- Opening Delimiter -
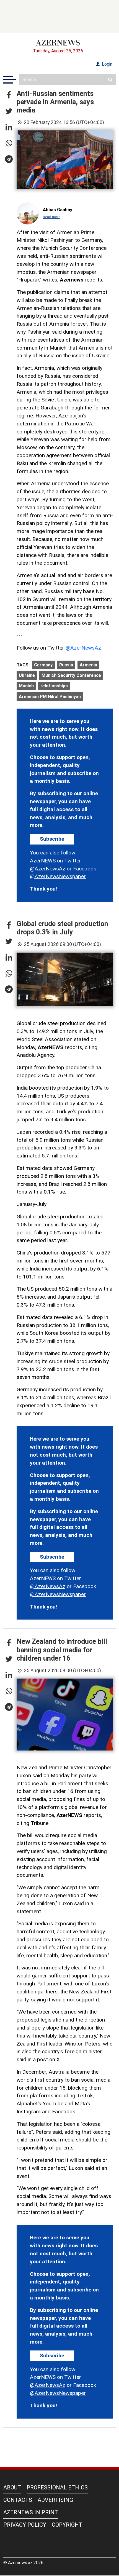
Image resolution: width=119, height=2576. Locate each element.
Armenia (88, 665)
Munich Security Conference (71, 675)
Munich (26, 685)
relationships (54, 685)
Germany (43, 665)
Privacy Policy (24, 2524)
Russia (66, 665)
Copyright (67, 2524)
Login (106, 64)
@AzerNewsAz (83, 648)
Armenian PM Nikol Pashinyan (50, 696)
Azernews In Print (30, 2512)
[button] (8, 95)
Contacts (17, 2500)
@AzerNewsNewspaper (58, 876)
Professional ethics (57, 2487)
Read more (51, 217)
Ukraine (27, 675)
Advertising (55, 2500)
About (12, 2487)
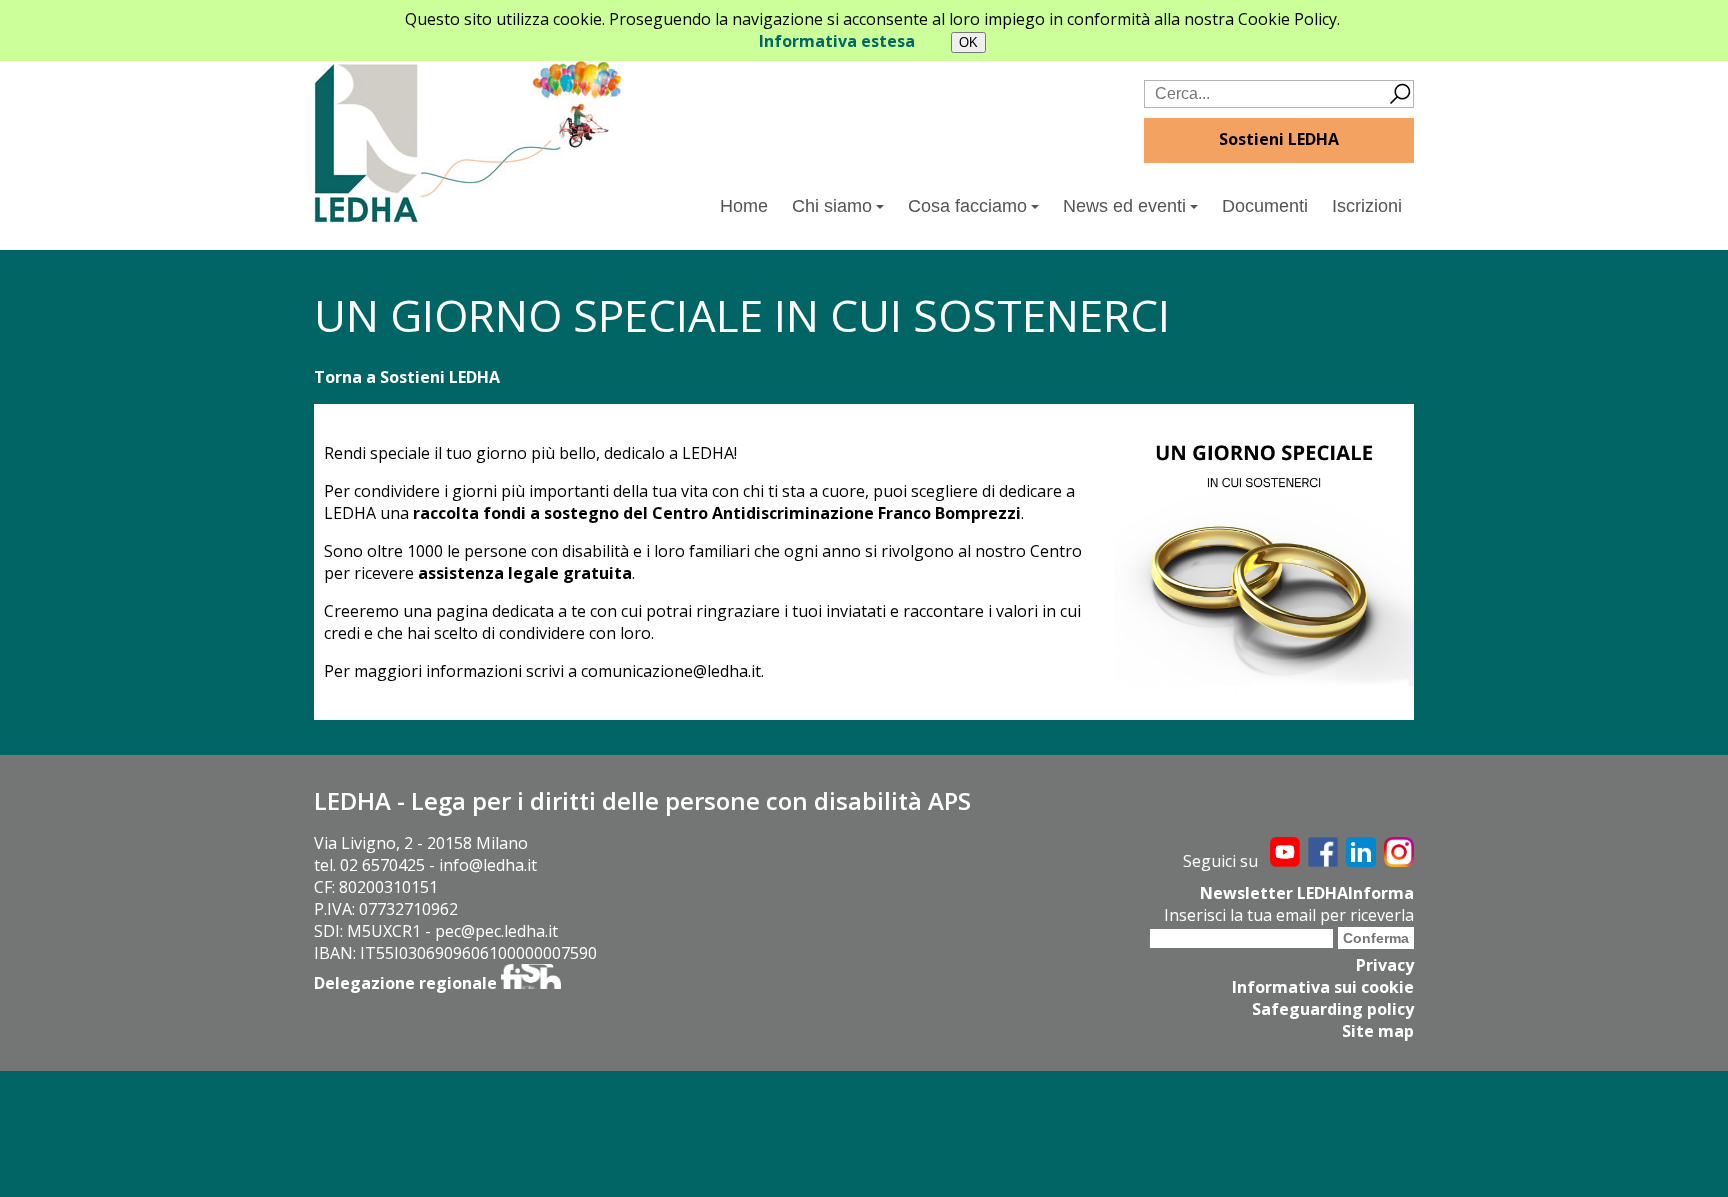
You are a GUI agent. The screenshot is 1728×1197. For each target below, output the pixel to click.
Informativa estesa (837, 41)
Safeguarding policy (1333, 1009)
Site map (1378, 1031)
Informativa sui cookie (1323, 987)
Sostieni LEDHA (1279, 139)
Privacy (1385, 965)
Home (744, 206)
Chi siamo (832, 206)
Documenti (1265, 206)
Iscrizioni (1367, 206)
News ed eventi (1124, 206)
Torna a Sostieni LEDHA (407, 377)
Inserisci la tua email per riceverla (1289, 915)
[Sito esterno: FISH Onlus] (531, 983)
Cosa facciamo (967, 206)
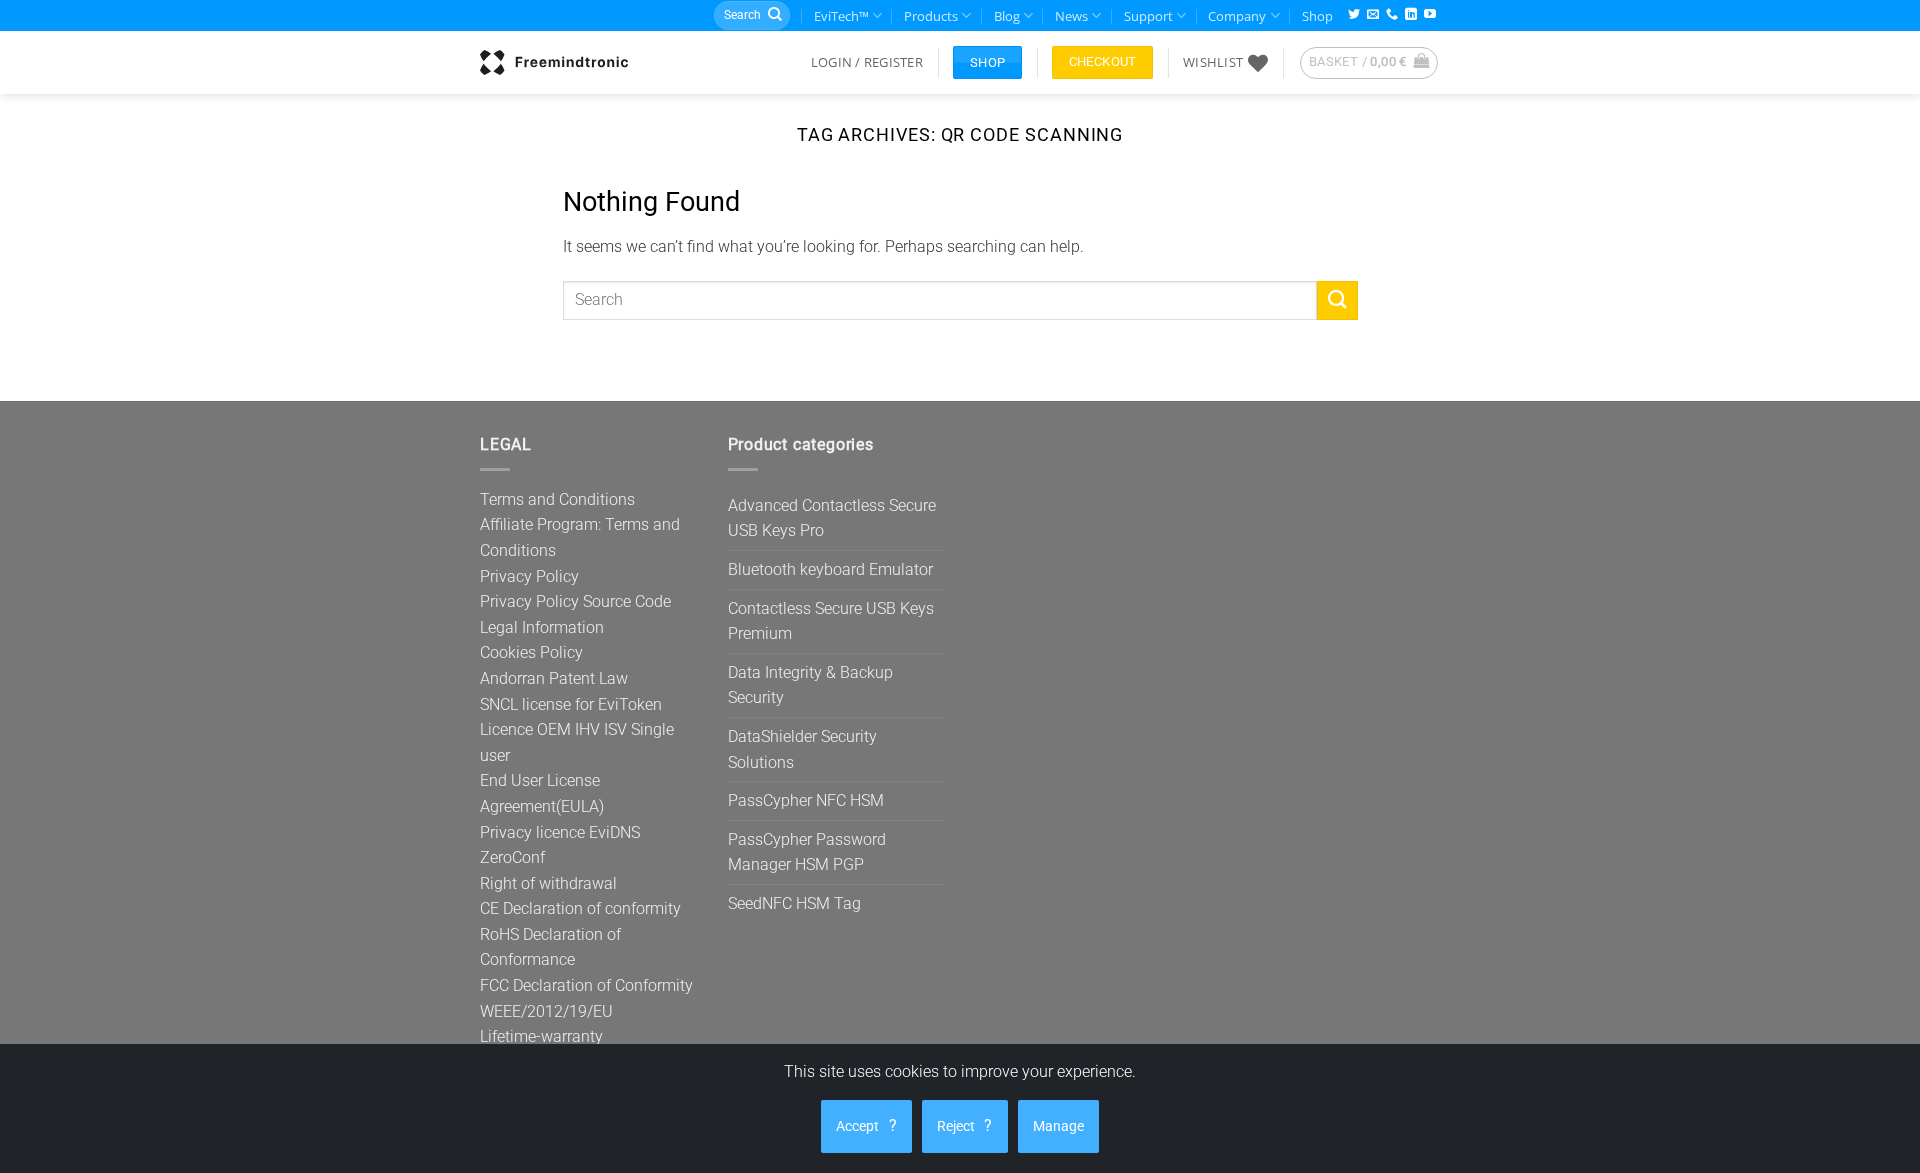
- Closing Delimiter -
◆ Your goal ◆
Where a line of the listing holds the string "Munich", copy that line.

◆ Exercise response ◆
Munich Security Conference (71, 675)
Munich (26, 685)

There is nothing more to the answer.